Kiki's Koi-Koi

Diana and I made an iOS game called Kiki's Koi-Koi. It's an implementation of the classic Japanese card game Koi-Koi.

Check it out here.

Why?

When Apple first announced that they were going to be allowing third-party developers to make apps for the iPhone, I had a project in mind immediately. Unfortunately, I did not have even the most basic of programming ability at the time. :(

I had recently gotten pretty addicted to Koi-Koi, so I was hoping to get my Hanafuda fix on the iPhone. There were a few apps out there, but nothing really fit the bill for me. They were either Japanese-only and/or poorly designed. So, I really wanted to learn how to make one myself if only so that I could play it.

How?

Without any mobile development experience, this was mostly a far-off dream for me. But a bit of luck eventually came my way.

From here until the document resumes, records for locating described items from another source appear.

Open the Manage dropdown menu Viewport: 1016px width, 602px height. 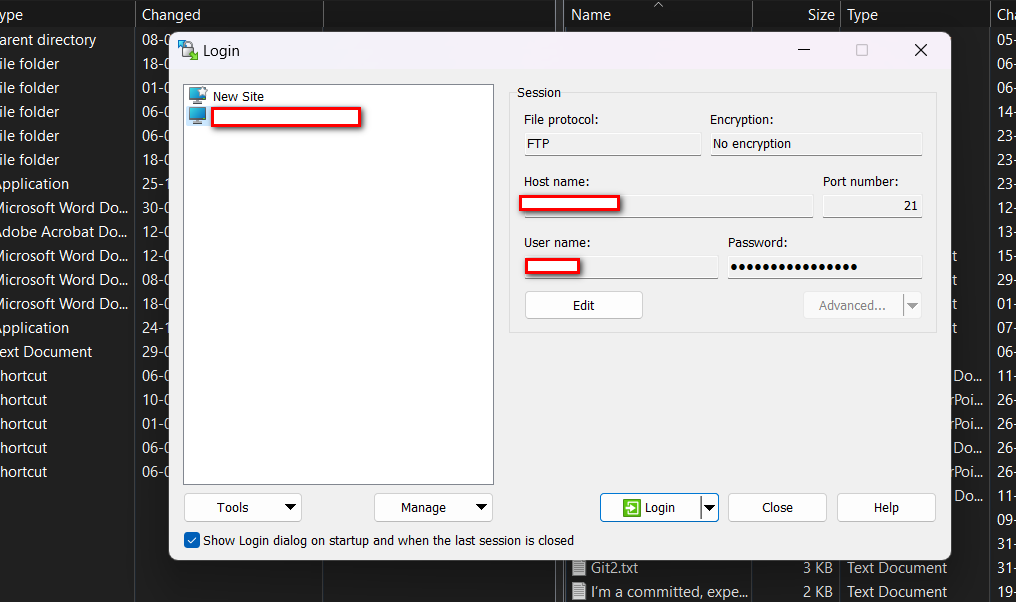tap(433, 507)
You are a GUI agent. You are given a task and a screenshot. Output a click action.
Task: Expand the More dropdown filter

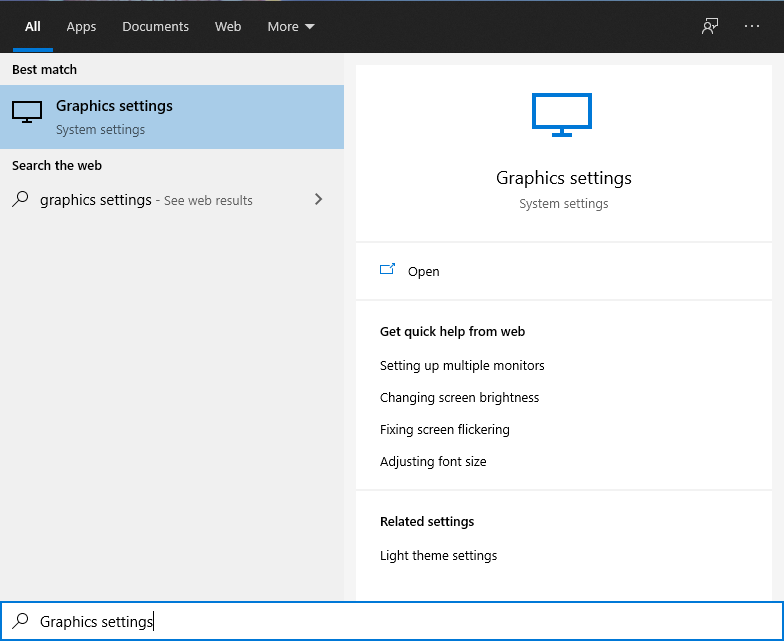[290, 27]
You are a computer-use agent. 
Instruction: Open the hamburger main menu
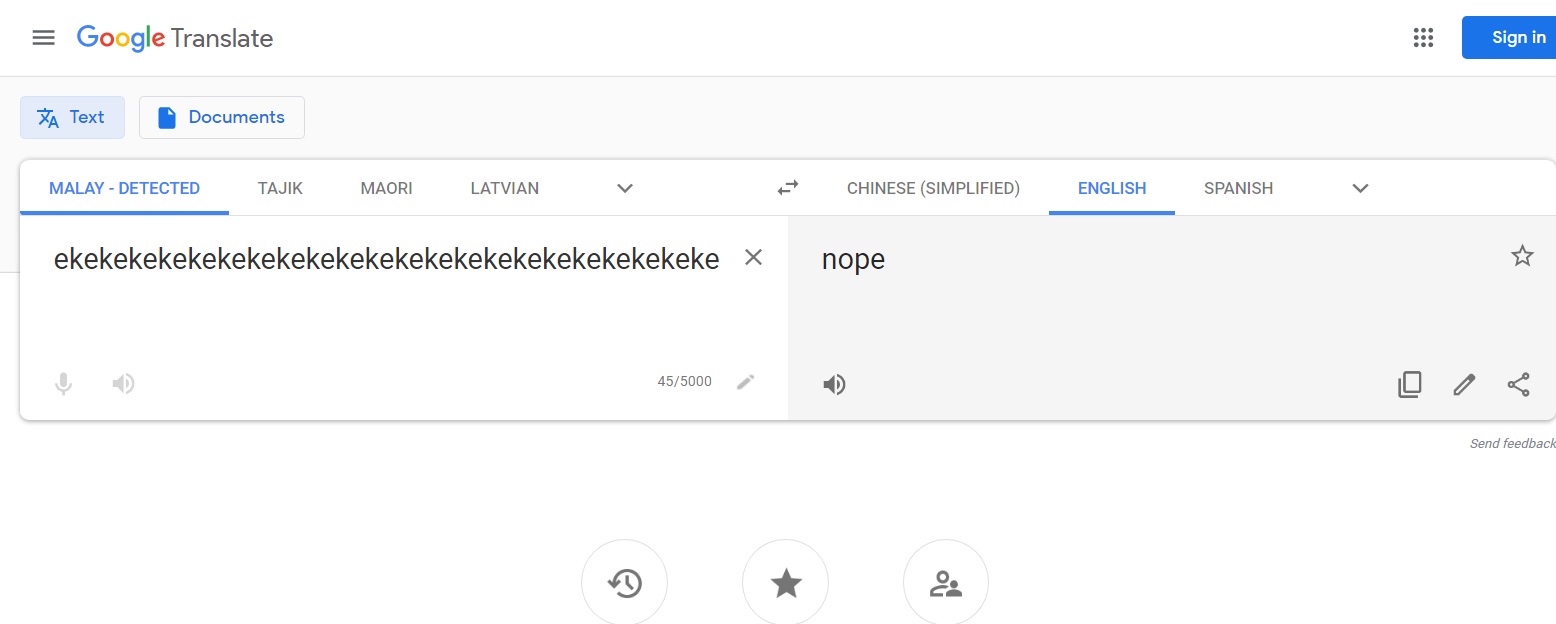point(43,38)
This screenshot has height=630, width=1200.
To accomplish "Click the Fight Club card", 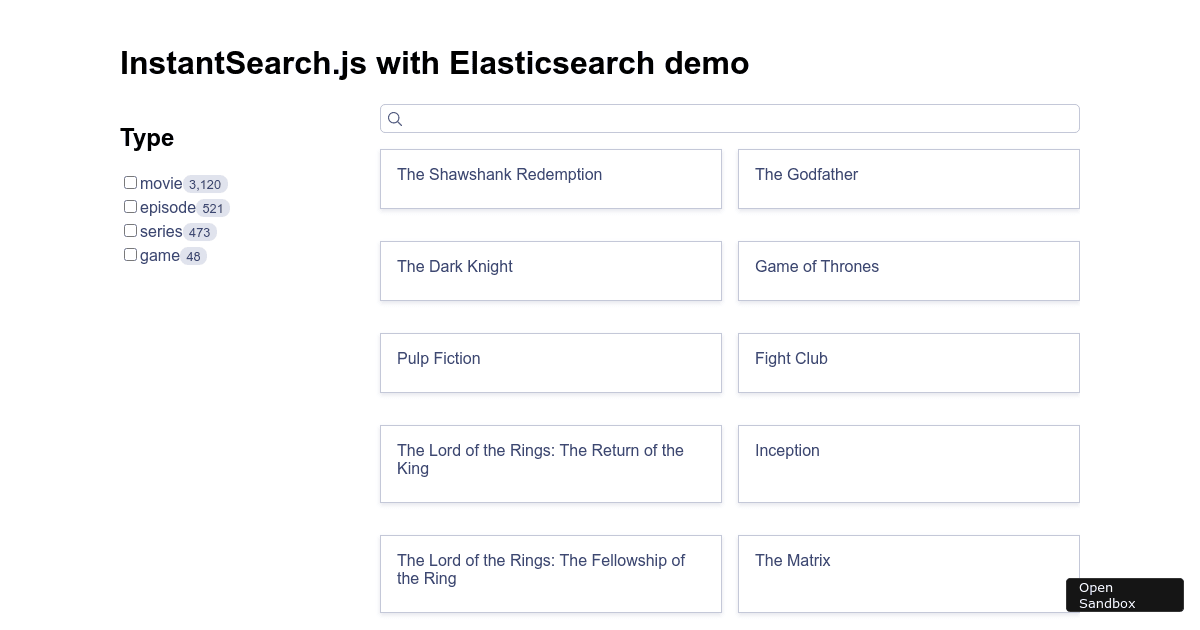I will (x=908, y=363).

I had found a framework that allowed users to create games for mobile devices without any native code experience. You coded against a Lua API, and it bundled your code with a runtime environment that ran on the device. It was pretty awesome.

Over the course of the next few months, we started to develop ideas for the app. After some beta testing, Kiki's Koi-Koi launched on the iOS App Store on August 26, 2011.

What?

Once this started to feel like a real project that was actually going to happen, I organized my thoughts. What was I looking for in a Koi-Koi app? Well, there were two very important points that we came to pretty quickly: we wanted the app to look appealing and introduce people to the game quickly.

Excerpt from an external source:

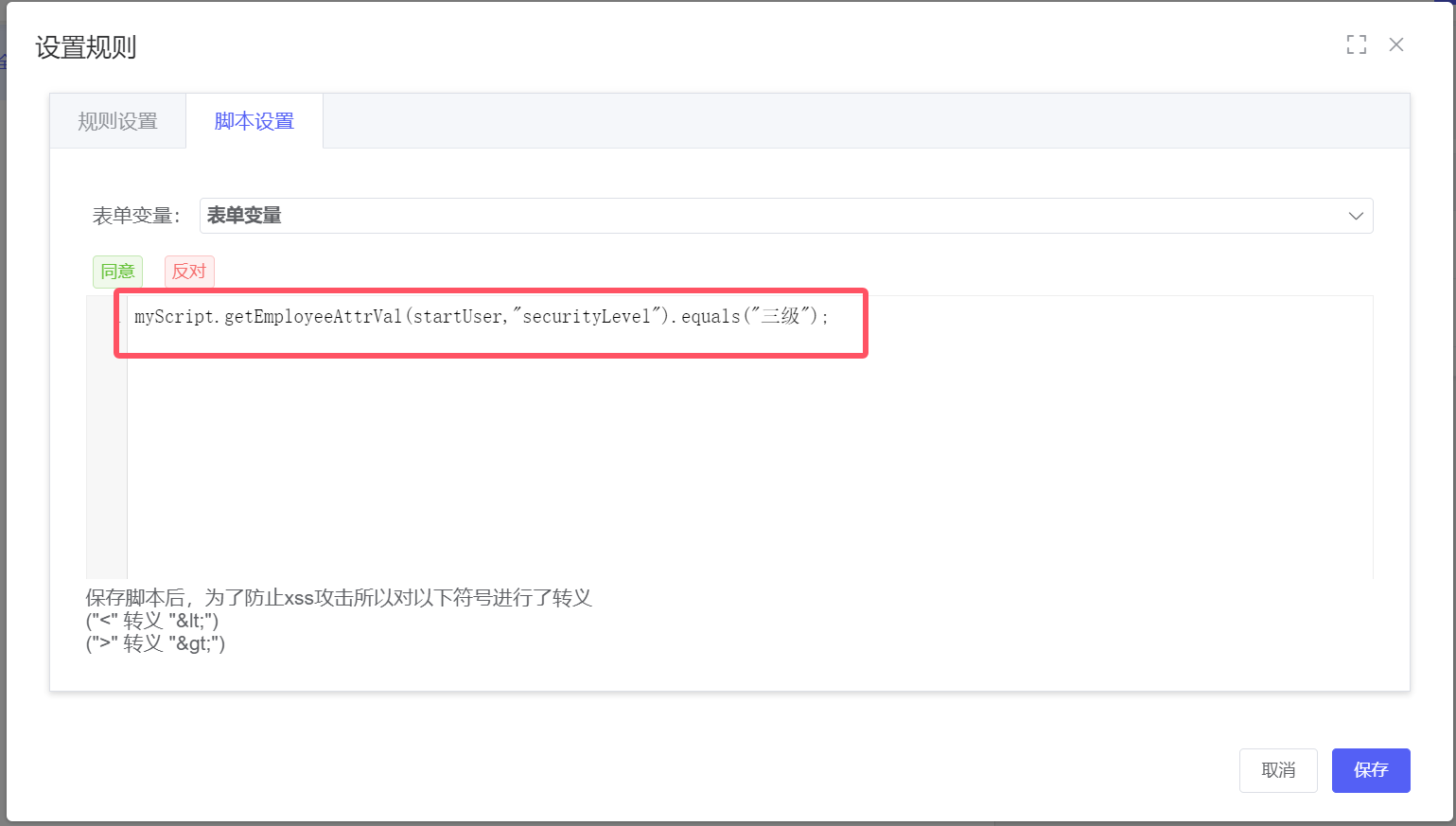Click the "三级" value in script
The height and width of the screenshot is (826, 1456).
click(781, 317)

There weren't too many options for Koi-Koi apps on the market at the time, but I wasn't particularly impressed with the styles that were out there. I wanted to make something that was designed from the graphics in rather than leaving the art style until the last moment. That's not my forte, however. So, that's where Diana comes in.

The other important thing to me was education. When I started playing Koi-Koi, I had no idea what I was doing. The cards were incredibly foreign to me, and I didn't really grasp how you could play a game with them. The game I was using to learn, however, provided a lot of hints to the user. Highlighting which cards you could play meant I didn't really need to understand why; I could just start making matches. Identifying which sets I had collected allowed me to start deducing which cards were important. Before I knew it, I was forming strategies and beating the computer player. I wanted to create that first-time experience for other people, too.